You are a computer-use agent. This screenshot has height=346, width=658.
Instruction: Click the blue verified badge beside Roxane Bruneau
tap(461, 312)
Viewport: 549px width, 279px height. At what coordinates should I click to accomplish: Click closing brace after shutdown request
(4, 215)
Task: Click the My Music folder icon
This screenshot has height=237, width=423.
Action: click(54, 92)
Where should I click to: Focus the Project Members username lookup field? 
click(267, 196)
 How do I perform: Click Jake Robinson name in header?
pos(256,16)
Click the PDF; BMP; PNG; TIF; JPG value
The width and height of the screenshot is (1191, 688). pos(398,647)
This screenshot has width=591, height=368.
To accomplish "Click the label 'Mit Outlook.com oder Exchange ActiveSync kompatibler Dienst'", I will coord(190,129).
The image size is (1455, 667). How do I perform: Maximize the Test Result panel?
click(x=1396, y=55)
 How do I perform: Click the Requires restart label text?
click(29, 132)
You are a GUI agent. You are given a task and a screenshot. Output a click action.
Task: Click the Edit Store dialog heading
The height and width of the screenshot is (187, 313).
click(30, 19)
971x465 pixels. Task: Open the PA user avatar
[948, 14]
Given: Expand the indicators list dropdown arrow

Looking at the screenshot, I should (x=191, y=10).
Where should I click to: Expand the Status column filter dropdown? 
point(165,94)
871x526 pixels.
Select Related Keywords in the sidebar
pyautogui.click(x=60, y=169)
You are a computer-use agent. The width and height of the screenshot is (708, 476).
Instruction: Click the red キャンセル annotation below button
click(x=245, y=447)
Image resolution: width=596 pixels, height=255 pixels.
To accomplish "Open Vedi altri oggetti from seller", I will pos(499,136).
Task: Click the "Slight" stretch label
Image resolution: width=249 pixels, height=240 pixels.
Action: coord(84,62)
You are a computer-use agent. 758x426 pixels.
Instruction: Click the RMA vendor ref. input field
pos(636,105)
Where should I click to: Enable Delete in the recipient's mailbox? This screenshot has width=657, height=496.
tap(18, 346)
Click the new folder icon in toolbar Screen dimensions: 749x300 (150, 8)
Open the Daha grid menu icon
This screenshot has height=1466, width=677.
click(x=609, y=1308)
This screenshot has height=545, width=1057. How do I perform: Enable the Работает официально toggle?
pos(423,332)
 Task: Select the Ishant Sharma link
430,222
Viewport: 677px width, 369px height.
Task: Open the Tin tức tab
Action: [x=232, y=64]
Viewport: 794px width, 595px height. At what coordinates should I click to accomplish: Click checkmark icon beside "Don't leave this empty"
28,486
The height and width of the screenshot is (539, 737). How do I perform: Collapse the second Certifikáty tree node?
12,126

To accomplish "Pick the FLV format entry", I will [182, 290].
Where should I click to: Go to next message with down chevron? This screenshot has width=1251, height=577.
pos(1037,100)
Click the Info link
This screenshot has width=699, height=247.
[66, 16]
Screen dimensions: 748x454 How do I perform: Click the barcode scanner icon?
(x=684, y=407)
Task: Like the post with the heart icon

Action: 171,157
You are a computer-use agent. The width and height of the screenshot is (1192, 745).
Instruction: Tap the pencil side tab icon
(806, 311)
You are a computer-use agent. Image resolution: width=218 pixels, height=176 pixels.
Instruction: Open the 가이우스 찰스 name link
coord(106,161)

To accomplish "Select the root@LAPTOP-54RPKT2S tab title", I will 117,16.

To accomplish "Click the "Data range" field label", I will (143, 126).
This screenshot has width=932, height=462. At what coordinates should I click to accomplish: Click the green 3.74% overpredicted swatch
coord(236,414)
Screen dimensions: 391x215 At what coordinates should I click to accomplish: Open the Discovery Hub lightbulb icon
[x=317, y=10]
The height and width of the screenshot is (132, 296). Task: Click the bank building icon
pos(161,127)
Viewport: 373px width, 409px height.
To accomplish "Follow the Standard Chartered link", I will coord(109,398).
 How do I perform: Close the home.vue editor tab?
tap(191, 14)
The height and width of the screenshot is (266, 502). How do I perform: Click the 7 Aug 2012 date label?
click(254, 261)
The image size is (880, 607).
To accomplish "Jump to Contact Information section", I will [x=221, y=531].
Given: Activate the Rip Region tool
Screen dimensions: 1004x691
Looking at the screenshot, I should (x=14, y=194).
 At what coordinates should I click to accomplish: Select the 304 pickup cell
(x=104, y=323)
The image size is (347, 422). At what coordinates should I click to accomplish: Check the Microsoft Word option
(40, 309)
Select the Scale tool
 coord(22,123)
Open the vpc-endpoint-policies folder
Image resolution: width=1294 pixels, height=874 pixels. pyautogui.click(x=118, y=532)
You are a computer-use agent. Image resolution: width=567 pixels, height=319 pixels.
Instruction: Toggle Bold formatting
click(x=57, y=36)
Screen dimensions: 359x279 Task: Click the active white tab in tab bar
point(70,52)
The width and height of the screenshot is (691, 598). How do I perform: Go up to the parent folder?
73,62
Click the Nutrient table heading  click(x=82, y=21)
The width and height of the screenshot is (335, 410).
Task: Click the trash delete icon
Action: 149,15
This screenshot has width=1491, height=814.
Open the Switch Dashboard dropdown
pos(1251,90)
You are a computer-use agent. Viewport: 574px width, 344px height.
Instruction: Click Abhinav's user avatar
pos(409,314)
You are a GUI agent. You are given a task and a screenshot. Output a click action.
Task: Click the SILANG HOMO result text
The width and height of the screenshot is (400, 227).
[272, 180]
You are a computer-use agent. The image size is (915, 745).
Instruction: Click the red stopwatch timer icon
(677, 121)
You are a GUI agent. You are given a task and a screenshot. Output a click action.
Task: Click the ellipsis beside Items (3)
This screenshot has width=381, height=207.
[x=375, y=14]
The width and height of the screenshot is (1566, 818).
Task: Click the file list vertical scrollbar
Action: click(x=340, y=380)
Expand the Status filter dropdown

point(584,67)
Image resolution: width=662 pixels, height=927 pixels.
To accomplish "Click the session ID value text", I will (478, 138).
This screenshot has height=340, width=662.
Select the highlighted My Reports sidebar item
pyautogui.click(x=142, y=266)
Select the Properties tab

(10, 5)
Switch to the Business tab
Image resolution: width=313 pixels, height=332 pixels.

----

◆ TRY IT
The expected answer is a copy of each line above containing "agent".

◆ OUTPUT OF THE EXERCISE
You are a computer-use agent. This screenshot has height=346, width=658.
You are a GUI agent. You are given a task and a screenshot. Output a click action.
You are a computer-use agent. The width and height of the screenshot is (708, 476).
You are a computer-use agent. 758x426 pixels.
You are a computer-use agent. The width and height of the screenshot is (1192, 745).
You are a computer-use agent. Image resolution: width=218 pixels, height=176 pixels.
You are a computer-use agent. Image resolution: width=567 pixels, height=319 pixels.
You are a computer-use agent. Viewport: 574px width, 344px height.
You are a GUI agent. You are given a task and a screenshot. Output a click action.
You are a computer-use agent. The image size is (915, 745).
You are a GUI agent. You are given a task and a screenshot. Output a click action.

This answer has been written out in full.